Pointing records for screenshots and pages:
____

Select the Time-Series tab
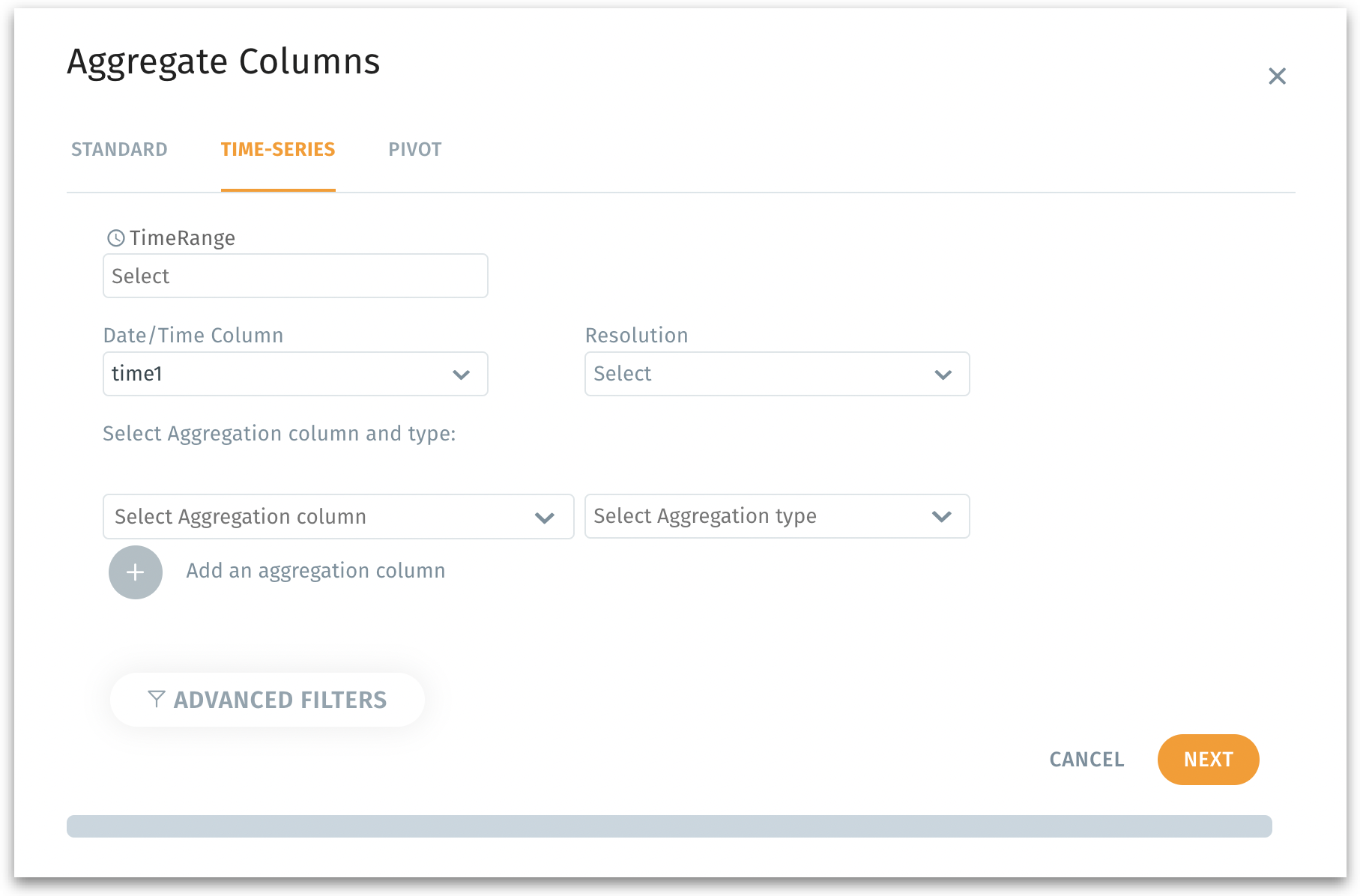This screenshot has width=1360, height=896. coord(278,150)
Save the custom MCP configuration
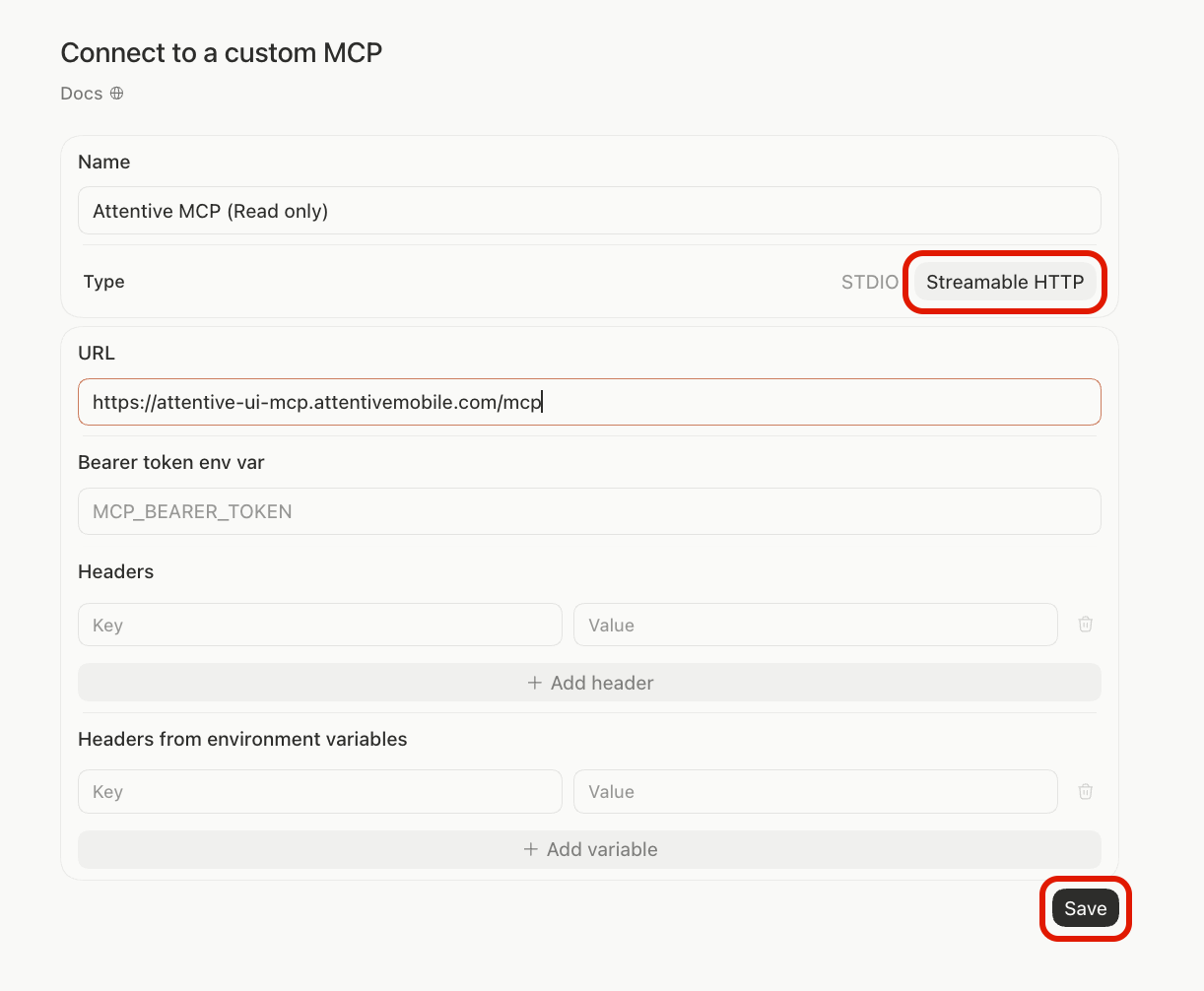The width and height of the screenshot is (1204, 991). [1085, 908]
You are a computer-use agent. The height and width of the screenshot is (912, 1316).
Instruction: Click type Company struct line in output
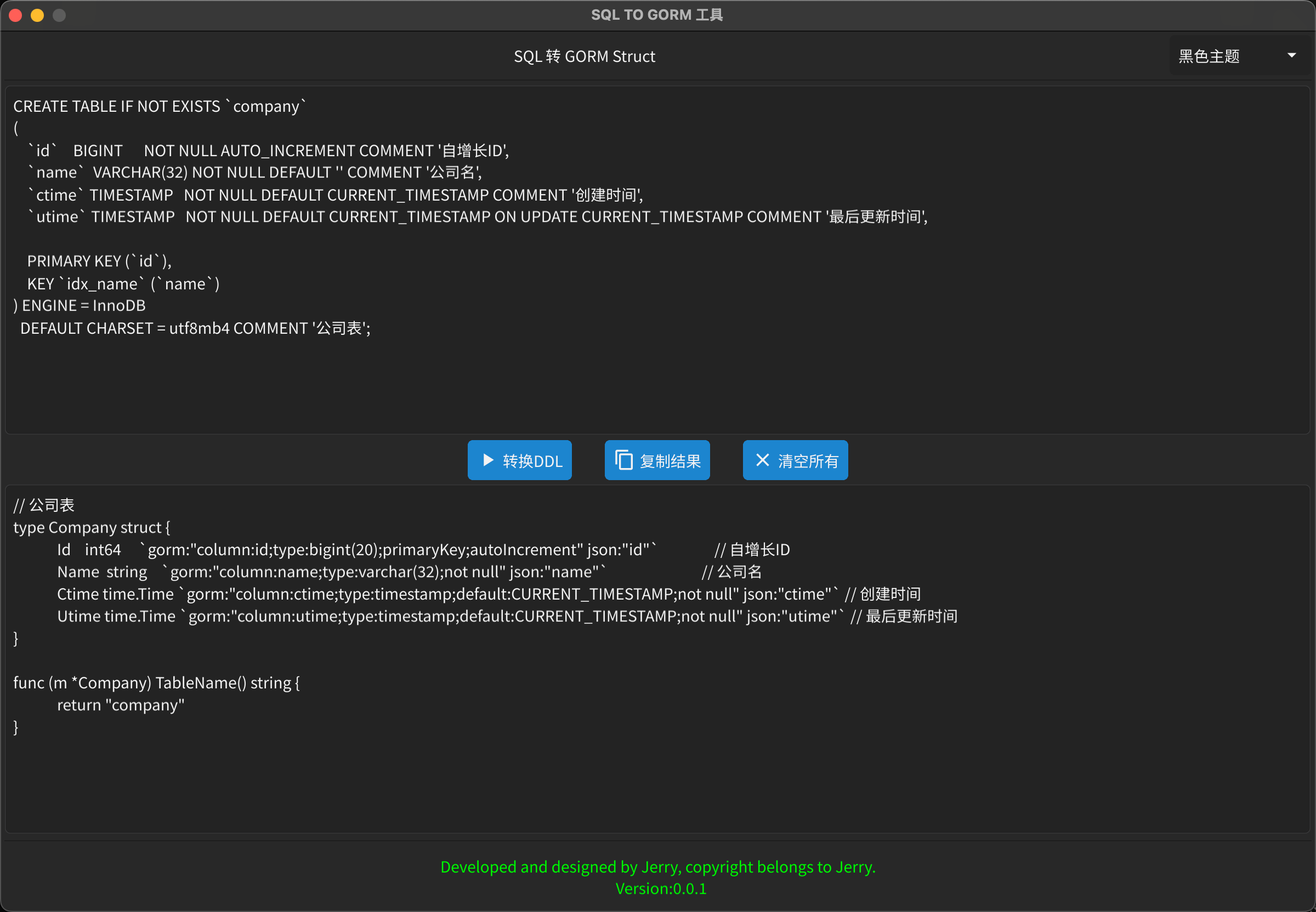(x=92, y=527)
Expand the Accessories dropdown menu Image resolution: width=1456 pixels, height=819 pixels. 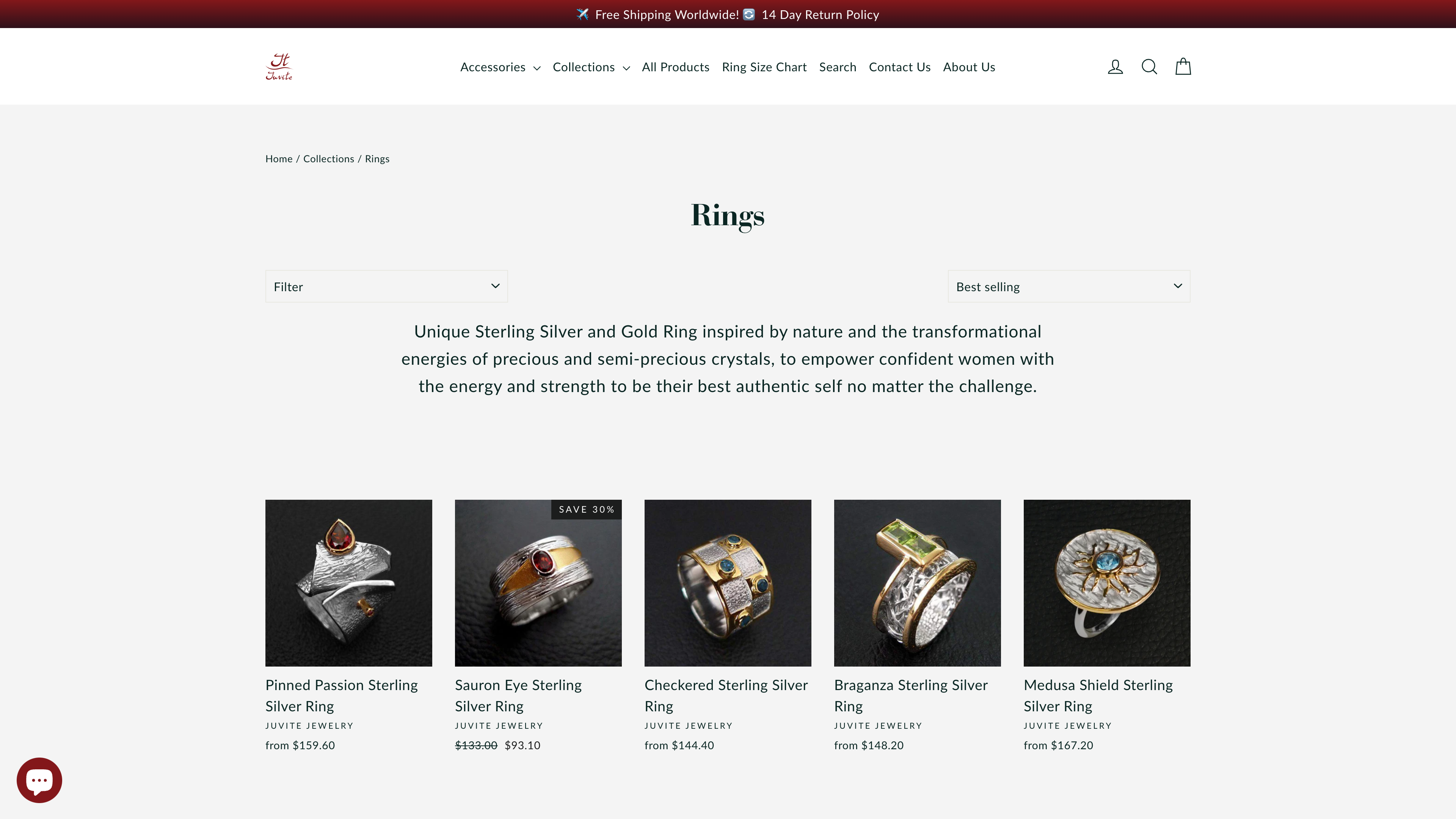[499, 66]
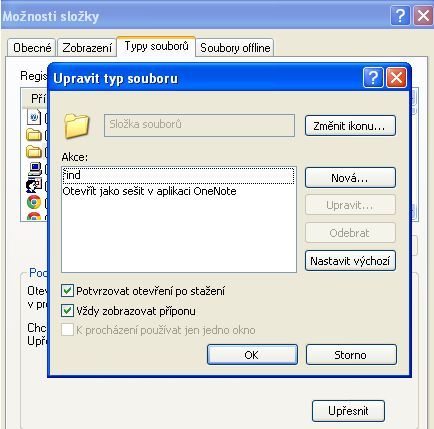
Task: Click the Změnit ikonu button
Action: [350, 126]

____

Swap "tab" for "panel" in the stretch from the start of the records through the line containing "The width and", leaving everything else unchanged. Write out those lines without the pictures.

● EXERCISE RESULT
Select the Time-Series panel
This screenshot has width=1360, height=896. coord(278,150)
Save the custom MCP configuration
The width and height of the screenshot is (1204, 991). [1085, 908]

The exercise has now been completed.